Mission Delhi – Raffaele Bergamasco, Jawaharlal Nehru Stadium
One of the one percent in 13 million.
[Text and photos by Mayank Austen Soofi]
He coaches India’s women boxing team. He has trained boxing champion Mary Kom. He’s famous.
But these days, Raffaele Bergamasco, 49, is holed up in a very basic room of Delhi’s Jawaharlal Nehru Stadium.
Along with the team, the coach landed in Delhi from a work trip to Jordan in mid-March, and has been in a mandatory self-quarantine since then. The boxers have gone to their respective homes, scattered across the country, while he remains very far from his home—which is in Assisi, in central Italy.
“I don’t feel alone though,” the gentleman says in a remarkably cheery voice, charmfully tinted of Italian accent. The flow of his speech is full of an affectionate sing-song melody, not unlike the Bhojpuri accent of people in Bihar. Mr Bergamasco is chatting on WhatsApp — the photos are taken through the phone screen that connects him to The Delhi Walla. He says that the boxers call him “coach” but “they were very amused for some reason when I told them that my nickname in Italy is Lello.”

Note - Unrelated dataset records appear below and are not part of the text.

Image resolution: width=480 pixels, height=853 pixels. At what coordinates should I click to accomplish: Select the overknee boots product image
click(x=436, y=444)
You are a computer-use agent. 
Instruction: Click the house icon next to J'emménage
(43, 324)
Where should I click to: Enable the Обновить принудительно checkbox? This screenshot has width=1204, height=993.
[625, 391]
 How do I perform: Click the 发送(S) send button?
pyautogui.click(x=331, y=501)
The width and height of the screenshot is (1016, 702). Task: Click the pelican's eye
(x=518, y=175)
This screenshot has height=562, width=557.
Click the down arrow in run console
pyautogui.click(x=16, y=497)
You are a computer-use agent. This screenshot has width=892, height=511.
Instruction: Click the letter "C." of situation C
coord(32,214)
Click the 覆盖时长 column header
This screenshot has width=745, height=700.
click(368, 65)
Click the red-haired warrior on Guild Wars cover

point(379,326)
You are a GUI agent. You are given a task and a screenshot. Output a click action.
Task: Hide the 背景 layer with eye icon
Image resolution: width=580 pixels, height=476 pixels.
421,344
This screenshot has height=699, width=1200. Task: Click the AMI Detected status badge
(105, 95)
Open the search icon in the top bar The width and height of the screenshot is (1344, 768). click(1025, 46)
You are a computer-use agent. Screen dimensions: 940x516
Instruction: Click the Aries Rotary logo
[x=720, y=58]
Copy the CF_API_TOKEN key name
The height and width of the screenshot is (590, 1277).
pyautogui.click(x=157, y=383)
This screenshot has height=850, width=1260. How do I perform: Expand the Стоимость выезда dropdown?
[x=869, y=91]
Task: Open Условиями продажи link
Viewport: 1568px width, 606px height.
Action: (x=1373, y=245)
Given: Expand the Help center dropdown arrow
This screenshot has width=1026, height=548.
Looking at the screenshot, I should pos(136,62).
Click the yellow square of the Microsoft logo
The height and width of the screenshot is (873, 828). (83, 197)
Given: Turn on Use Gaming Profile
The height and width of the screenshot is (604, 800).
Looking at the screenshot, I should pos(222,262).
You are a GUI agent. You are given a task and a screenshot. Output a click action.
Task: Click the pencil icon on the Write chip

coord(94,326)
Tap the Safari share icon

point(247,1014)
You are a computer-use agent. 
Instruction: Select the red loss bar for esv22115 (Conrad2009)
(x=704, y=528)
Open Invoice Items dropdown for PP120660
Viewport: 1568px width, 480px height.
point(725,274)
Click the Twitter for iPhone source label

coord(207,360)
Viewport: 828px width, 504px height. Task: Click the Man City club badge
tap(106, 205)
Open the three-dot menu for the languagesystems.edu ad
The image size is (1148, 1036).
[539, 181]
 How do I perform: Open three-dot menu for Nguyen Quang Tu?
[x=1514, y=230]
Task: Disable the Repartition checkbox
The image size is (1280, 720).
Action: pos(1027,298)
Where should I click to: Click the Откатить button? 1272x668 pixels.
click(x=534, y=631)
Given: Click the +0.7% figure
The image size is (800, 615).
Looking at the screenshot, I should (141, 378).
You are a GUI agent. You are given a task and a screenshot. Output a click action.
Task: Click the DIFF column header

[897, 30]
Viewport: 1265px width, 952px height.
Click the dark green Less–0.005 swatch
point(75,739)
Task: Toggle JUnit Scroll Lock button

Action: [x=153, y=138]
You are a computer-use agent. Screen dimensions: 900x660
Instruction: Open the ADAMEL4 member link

The coach is marooned in a large complex, almost empty, but it doesn’t feel to him like a lonely planet. His world is teeming with people who adore him. He daily talks to the boxers. He chats to his wife on WhatsApp many times a day, as well as to his two daughters — the three of them are safe in self-isolation in Italy.
“And I have made new friends—chocolates, biscuits and coke that I bought as reserves just before the lockdown”, he says, laughing heartily, as if celebrating his new bonds with junk food.
Since he cannot train the 45 athletes physically for the time being, the coach regularly e-mails them exercise routines, conduct video-conferencing with them and keeps a tab of the fitness updates he asks them to send him.
Indeed, if there were no virus, he and about a dozen select boxers would be in hectic preparation of the Tokyo Olympics, which already have been postponed to next year. “We were to go to the US and Japan for training in the next few months.” All the plans had to be cancelled but the coach is saying this matter-of-factly, without any hint of deep disappointment, as if reconciled to circumstances beyond one’s control.
Mr Bergamasco now looks out of the window, and with child-like delight he gushes that “in my two years in Delhi, it’s the first time I’m able to see the sky as it truly is.”
He feels even giddier with the sight of the stadium’s building, clearly visible through the window. “After all, I have the heart of a sportsman!”
Now he gets out of the room, walk through the empty corridors of the residential block, passes by a young man in track suit—“he is a archer”—and goes out into the backyard where he gathers about a couple of stray dogs and starts chatting to them.
Mr Bergamasco loves dogs. In the place where he was earlier living in Delhi, he would daily feed rotis to about 42 strays. But his most beloved doggie is Pongo, the four-year-old brown mixed-breed back home in Assisi with his wife and daughters. “He is the son I never had,” says the coach, laughing heartily.
Mr Bergamasco has no photograph of his daughters here in Delhi, but they do spring up on his laptop screen as the desktop image. Just as Pongo’s cuddly photo springs up on the mobile phone screen each time anybody calls him on WhatsApp.